This story is my submission Soaring Twenties Social Club's Symposium. The STSC is a small, exclusive online speakeasy where a dauntless band of raconteurs, writers, artists, philosophers, flaneurs, musicians, idlers, and bohemians share ideas and companionship. Each month we create something around a set theme. This month, the theme was “Risk". Consider joining us.
The neighborhood on Box Canyon Road had 150 lots. Six lots subdivided the crown of the canyon, and four of those had houses built. The boy’s family lived in the second house from the right, facing North. The boy stood outside the house, facing East, staring, glaring, pushing his vision into the snow.
These were woodburning stove days.
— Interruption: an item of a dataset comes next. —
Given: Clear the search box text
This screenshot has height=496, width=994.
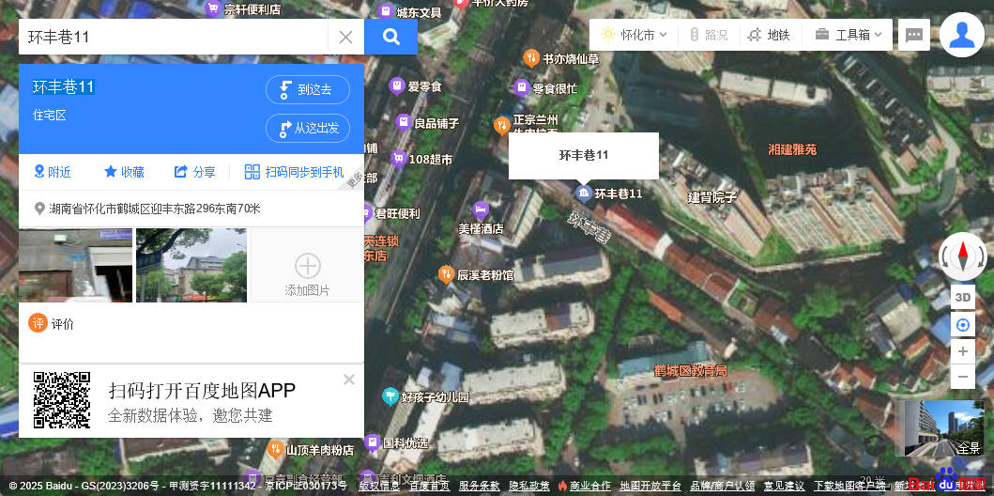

The smell of woodsmoke and snow had its own unlabeled petrichor, and the heaviness of this late afternoon snow bundled the scent and the silence into a distinct atmosphere, as if the boy lived in a candle.
This snow was the first time the boy realized that snowfall muted sound. This realization is why the boy stared into the snowfall in the direction of his neighbors’ house. The boy was impressed upon by the limits of his hearing and sight. He knew somewhere inside him that the feeling he had all over of the snow and his senses and the cold air and warm bundling of winter clothes pushed against his skin was something worth remembering.
Not long after it was dinner and his family received a phone call. The neighbors’ house had been broken into. The thieves had entered through the son’s bedroom, stolen the son’s Super Nintendo and TV, the larger TV in the living room, a radio, some jewelry from the parents’ bedroom, and some cash from the office.
The boy wondered if he had been watching the thieves steal from his neighbors the whole time he was staring deeply into snow.